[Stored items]

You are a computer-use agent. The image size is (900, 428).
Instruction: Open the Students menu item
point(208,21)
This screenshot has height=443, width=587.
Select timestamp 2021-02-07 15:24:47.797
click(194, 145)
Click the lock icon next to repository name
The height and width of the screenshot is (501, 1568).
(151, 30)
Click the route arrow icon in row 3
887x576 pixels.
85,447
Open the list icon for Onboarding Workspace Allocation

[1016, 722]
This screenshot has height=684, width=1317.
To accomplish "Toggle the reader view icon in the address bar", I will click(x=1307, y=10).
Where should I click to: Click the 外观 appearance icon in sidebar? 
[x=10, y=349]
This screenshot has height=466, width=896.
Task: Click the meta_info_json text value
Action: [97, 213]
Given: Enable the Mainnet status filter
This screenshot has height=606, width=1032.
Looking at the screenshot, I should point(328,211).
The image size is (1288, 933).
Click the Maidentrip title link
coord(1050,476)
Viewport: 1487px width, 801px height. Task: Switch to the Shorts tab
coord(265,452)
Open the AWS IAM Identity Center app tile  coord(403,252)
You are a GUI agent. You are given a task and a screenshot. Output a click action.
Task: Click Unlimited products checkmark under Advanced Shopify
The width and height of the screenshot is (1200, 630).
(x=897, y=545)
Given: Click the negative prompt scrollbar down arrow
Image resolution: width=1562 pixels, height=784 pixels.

▶ _WORK REQUIRED_:
Please reproduce exactly the lines above, beginning with the first and ending with the line that contains "Click the route arrow icon in row 3", and include nothing outside that range.

▶ _RESULT OF THE TASK_:
You are a computer-use agent. The image size is (900, 428).
Instruction: Open the Students menu item
point(208,21)
This screenshot has height=443, width=587.
Select timestamp 2021-02-07 15:24:47.797
click(194, 145)
Click the lock icon next to repository name
The height and width of the screenshot is (501, 1568).
(151, 30)
Click the route arrow icon in row 3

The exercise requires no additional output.